Non è passata nemmeno mezz’ora dall’inizio del live, che già i cinque decidono di dare una svolta alla scaletta: persistono, fortunatamente, i pezzi nuovi (“Scusami Las Vegas” e ancora di più il nervosissimo basso di “Ima-Go-Go” trascinano come non mai), ma sono mescolati con canzoni tratte, in gran parte, da “Into The Darkness, Into The Moda”. Prevedibile come non mai, il pogo si scatena sulle note di “Do You Believe” e “Meganoidi”: lo scrivente viene tirato in mezzo e, nella concitazione, gli cade pure la macchinetta fotografica, che puntualmente verrà sgraffignata da mani ignote e mai più ritrovata (a proposito: se volete proprio essere gentili, sappiate che faccio gli anni il 29 dicembre!). Ma ritorniamo a noi: si percepisce, adesso, un feeling totalmente diverso. L’elettricità è nell’aria, ed esplode come una bomba all’arrivo della tanto agognata “Supereroi”, esercizio di goliardia che, a otto anni di distanza, non lascia niente più che un sorrisino distratto: ne siamo consapevoli, probabilmente, solo io e qualcun altro. Il reflusso trabocca di entusiasmo, ed i Meganoidi ne approfittano per gettare nella mischia prima “Mia”, il pezzo più debole di “Al Posto Del Fuoco”, poi l’ormai celeberrima e gradevole “Zeta Reticoli”, accolta con un unico, grande urlo.  

Ma i Meganoidi, non giriamoci attorno, non rappresentano più questo. Per chi abbia un minimo di occhio clinico, la cosa è ben avvertibile direttamente sul palco.
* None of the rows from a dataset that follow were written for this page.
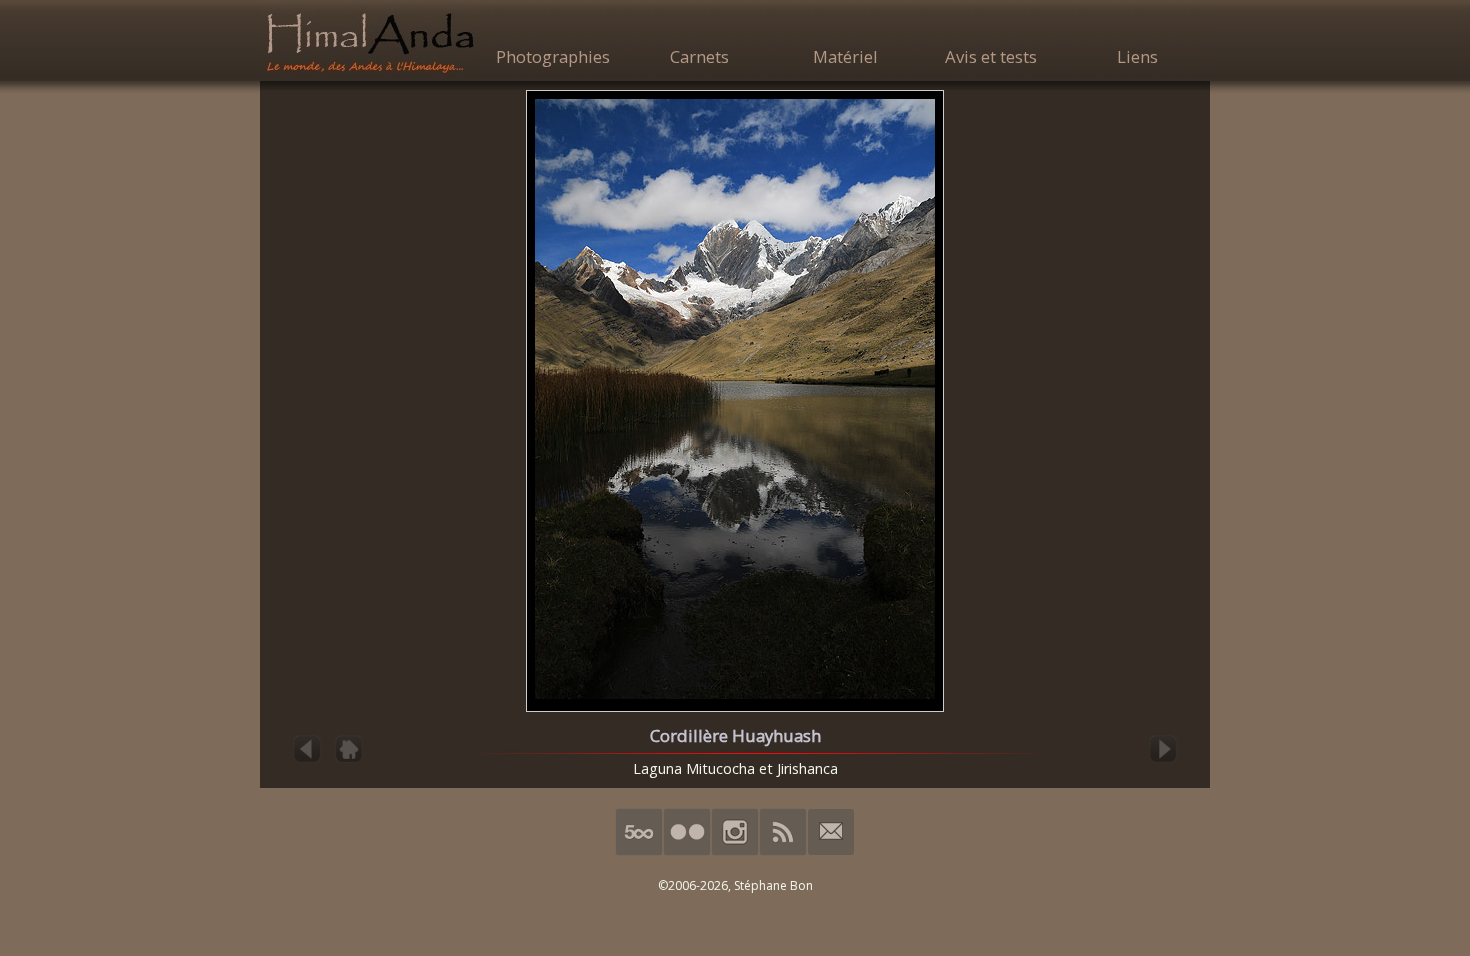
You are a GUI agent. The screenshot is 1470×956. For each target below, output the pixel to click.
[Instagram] (735, 851)
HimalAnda (370, 42)
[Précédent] (307, 760)
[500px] (639, 851)
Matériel (845, 56)
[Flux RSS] (783, 851)
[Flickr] (687, 851)
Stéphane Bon (773, 885)
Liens (1137, 56)
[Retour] (349, 760)
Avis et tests (991, 56)
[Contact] (831, 851)
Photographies (553, 56)
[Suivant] (1163, 760)
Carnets (699, 56)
I ragazzi suonano gli anthem con passione e coinvolgimento, ma una patina di freddezza emotiva aleggia nell’esecuzione, segno che ora i gusti non saccheggiano più questi lidi. A ragione. “Dai Pozzi” e “Al Posto Del Fuoco” sono impressionanti, l’una per il peso delle parole, l’altra per la collisione sonora, quasi stoner, che fa scatenare la folla di sotto. Eppure sembra non bastare: ancora tutti a chiedere un bis del vecchio corso. Di Muzio scompare, per un attimo, nel backstage, ed i membri rimasti imbastiscono un breve ed interessante strumentale, perso nel disinteresse della gente, che si trova addirittura a gruppetti per chiacchierare sotto il palco, mentre i ragazzi stanno suonando (!). Alla fine, la soluzione proposta è quella di un colpo al cerchio ed uno alla botte: vengono riproposte sia “Supereroi” (la folla giubila come nemmeno i pulmini di suore accorse per l’Angelus) che, al fulmicotone, “Altrove”, ancora più lucente ed incisiva che all’inizio.  

Il set è finito, le persone cominciano a spargersi in giro per lo spiazzo. Poco importa, alla fin fine, che sia uno dei pochi ad accorgermi che la vera risposta è stata la seconda, non la prima. In the name of rock’n’roll.